The detection of NLRP3 and NLRC5 inflammasome
activation may explain stronger inflammation and
exacerbations in the respiratory tract [27].
Viperin is the most induced protein in the
class of antivirals. The antiviral activity of viperin
has been reported against several viruses [28].
Viral proteins required for viral assembly and
maturation are inhibited by viperin, which is
highly elevated in HRV infections [21]. In a
previous study, there was a significant correlation
between the mRNA level of viperin and the
symptomatic period of the HRV infection [28].

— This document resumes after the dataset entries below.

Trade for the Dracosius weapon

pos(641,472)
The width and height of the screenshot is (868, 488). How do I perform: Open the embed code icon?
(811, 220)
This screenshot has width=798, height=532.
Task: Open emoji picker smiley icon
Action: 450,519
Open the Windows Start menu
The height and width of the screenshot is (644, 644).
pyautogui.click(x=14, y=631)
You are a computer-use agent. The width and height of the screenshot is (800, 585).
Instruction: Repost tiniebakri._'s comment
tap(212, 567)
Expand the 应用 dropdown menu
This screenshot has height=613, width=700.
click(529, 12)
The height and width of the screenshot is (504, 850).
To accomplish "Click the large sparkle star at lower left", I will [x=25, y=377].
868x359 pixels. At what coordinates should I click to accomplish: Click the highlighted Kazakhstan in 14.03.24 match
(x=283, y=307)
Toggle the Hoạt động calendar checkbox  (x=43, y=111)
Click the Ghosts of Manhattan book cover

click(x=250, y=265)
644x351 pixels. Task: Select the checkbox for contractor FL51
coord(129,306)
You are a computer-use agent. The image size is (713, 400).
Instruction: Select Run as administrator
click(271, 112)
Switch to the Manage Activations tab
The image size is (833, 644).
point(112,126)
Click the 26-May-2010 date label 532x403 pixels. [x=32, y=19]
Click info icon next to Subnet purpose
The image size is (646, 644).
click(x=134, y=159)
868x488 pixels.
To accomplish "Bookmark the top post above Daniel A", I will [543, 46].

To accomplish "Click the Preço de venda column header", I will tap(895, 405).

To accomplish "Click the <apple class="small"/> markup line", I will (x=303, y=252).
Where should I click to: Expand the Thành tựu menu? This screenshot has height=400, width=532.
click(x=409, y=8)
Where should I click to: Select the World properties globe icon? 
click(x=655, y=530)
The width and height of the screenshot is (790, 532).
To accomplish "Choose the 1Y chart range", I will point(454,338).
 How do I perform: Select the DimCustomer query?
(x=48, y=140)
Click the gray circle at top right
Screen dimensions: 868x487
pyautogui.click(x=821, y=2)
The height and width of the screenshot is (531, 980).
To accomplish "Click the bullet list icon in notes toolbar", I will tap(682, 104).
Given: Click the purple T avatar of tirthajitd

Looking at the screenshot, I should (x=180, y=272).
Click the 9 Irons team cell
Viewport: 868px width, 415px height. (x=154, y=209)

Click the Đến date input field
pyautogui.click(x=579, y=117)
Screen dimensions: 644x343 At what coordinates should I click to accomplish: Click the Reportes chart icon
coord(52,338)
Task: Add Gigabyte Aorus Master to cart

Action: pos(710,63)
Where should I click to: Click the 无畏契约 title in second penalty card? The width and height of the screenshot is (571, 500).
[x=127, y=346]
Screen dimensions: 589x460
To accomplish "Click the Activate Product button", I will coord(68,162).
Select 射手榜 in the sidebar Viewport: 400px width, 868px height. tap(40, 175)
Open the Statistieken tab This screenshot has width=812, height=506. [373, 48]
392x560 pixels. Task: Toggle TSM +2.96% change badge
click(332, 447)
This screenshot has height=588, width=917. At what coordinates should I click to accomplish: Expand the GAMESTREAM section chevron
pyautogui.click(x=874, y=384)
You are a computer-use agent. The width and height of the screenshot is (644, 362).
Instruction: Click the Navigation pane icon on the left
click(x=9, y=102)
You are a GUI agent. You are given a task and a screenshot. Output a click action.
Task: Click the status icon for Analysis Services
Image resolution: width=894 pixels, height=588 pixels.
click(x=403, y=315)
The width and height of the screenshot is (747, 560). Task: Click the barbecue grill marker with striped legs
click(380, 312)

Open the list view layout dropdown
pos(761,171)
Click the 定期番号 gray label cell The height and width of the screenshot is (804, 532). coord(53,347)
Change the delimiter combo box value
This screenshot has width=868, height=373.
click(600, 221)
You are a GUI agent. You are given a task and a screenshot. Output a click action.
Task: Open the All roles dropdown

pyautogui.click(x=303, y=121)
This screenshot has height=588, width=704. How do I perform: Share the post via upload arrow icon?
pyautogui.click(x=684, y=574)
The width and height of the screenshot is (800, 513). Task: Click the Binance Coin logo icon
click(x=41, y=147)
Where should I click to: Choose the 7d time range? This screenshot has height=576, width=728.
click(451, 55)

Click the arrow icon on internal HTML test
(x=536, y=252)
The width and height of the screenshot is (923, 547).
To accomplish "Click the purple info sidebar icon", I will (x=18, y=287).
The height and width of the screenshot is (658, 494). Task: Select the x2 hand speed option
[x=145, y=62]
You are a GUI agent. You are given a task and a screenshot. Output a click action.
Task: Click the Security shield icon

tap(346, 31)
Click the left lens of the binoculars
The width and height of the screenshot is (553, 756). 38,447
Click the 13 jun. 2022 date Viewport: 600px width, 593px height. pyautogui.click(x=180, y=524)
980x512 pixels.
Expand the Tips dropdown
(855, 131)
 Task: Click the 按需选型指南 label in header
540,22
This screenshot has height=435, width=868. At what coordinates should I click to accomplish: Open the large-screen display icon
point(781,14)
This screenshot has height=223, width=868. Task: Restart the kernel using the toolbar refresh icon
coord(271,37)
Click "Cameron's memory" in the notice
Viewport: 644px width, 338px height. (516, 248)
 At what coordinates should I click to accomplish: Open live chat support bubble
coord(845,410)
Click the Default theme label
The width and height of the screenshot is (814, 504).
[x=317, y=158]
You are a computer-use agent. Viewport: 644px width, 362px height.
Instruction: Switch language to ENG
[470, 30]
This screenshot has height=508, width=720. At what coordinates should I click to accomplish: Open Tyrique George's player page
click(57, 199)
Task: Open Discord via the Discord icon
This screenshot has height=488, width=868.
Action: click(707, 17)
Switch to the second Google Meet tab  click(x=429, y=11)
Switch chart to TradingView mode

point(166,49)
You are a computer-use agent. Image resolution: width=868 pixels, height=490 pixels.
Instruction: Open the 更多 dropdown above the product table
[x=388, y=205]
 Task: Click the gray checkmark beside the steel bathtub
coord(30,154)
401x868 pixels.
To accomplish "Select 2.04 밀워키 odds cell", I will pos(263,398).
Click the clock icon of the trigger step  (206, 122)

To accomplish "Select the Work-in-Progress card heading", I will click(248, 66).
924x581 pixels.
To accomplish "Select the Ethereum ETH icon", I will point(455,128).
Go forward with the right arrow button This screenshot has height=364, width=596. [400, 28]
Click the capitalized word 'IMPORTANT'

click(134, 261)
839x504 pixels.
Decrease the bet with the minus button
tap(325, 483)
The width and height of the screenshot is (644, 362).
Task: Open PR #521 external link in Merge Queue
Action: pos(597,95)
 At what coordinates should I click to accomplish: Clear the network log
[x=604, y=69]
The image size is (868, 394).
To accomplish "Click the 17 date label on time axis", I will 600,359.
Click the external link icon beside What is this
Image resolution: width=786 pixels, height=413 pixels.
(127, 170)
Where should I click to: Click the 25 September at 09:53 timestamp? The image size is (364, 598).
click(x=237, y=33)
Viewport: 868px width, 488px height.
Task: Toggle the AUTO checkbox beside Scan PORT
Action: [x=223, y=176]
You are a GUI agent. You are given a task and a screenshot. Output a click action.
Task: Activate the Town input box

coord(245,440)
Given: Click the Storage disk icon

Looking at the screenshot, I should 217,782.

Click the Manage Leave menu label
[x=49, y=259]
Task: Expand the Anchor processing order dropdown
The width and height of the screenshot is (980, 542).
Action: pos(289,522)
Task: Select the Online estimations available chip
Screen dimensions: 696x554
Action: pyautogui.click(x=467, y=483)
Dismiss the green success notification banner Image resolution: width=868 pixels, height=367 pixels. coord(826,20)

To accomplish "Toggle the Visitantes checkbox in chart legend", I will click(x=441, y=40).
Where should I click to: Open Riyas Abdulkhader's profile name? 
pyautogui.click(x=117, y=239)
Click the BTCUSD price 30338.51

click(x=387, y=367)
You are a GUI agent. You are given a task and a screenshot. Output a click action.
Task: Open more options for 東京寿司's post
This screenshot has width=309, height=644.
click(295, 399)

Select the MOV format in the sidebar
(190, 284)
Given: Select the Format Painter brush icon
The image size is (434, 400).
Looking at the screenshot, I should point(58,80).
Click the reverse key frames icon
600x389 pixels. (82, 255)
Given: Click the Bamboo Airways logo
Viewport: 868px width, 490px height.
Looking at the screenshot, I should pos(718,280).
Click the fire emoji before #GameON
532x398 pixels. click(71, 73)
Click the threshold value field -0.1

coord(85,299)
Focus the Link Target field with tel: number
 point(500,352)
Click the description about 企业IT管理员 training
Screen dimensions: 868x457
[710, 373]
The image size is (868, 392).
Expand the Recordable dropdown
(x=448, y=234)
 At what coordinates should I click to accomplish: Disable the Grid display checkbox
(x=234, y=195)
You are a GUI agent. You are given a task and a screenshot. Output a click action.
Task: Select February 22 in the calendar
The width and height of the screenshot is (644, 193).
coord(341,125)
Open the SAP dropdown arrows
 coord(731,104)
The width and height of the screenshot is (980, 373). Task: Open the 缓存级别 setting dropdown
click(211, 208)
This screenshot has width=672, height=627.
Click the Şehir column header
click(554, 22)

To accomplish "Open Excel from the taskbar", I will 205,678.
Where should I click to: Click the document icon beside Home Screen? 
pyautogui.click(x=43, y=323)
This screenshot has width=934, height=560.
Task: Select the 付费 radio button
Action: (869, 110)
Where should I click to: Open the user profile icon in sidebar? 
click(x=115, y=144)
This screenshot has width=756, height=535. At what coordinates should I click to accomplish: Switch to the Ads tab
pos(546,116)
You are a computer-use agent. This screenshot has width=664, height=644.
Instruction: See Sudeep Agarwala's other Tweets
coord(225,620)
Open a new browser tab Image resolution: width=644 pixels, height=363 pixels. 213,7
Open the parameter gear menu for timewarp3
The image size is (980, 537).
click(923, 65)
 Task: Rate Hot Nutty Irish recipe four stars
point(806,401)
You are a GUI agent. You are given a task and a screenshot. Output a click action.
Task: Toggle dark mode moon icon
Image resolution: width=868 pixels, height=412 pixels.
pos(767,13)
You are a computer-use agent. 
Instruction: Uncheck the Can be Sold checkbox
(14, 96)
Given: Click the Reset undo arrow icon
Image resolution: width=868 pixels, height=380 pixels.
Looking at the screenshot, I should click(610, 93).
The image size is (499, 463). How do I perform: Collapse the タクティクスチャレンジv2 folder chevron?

Viperin induction was dependent on time and HRV
replication. Induction started at 12 hours after
infection and significantly increased at 48 hours
[28]. The role of viperin may be more prominent
in the late stage of the infection, and this protein
may act as a member of antiviral response to HRV
infections [28]. Human β-defensin 2 and inducible
nitric oxide synthase are antiviral proteins that
have been shown to be induced in HRV in both in
vitro and in vivo studies [29,30]. Phospholipid
scramblase 1, which plays an indirect role in
antiviral response, is also induced in HRV
infections [31].
Interferon response
IFN was first discovered more than half a
century ago as a factor released by the chick
chorioallantoic membrane challenged by influenza
virus [32]. There are three classes of IFNs
designated as type I (13 α subtypes, β, κ, ε, ο, τ
and δ), II (IFNγ), and III (IFNλ) [33]. NF-κB, IRF-
3, and ATF-2-c-Jun are important transcription
factors in the expression regulation of type I IFN
[19]. Type I IFNs are important components of
antiviral response with direct antiviral effects on
infected and adjacent cells. It has been shown
that more than 300 ISGs are activated following
the interaction of type I IFN with the
corresponding receptor. However, small numbers
of ISGs are directly involved in antiviral response
[34]. The attenuated induction of the IFN-induced
genes related to apoptosis, innate immunity, and
antigen processing, especially in the early stage
of viral infections may be a reason for failure in
virus elimination, resulting in severe cases of the
disease. On the other hand, the pathogenicity of
different virus strains can be determined by the
early induction of ISGs [35].
Type I IFNs (α/β) play an important role in
mounting a robust antiviral response of cells
through several ISG-mediated pathways,
including protein kinase R (PKR), Mx GTPase
pathway (myxovirus resistance 1), 2’,5’-
oligoadenylte-synthetase-directed ribonuclease L
(RNaseL) pathway and ISG15 ubiquitin-like
pathway as shown in Figure 2 and controlling virus
propagation in all steps including the inhibition of
virus transcription and translation [33]. An in vitro
study using primary respiratory tract epithelial
cells showed that IFN-α and IFN-γ were not
induced in HRV-infected cells, but IFN-β was
detected in HRV16-infected cells [21]. The
detection of phosphorylated signal transducer and
activator of transcription 1 demonstrated the role
of IFN in the induction of intracellular signaling,
but the IFN-β signaling pathway only had a partial
effect on the expression of genes in HRV-infected
cells [21]. In that study, the importance of IFN-β
in antiviral gene expression was consistent with
the increase of HRV production in asthmatic
patients with deficient cell antiviral response,
including impaired RV-induced IFN-β production
[21].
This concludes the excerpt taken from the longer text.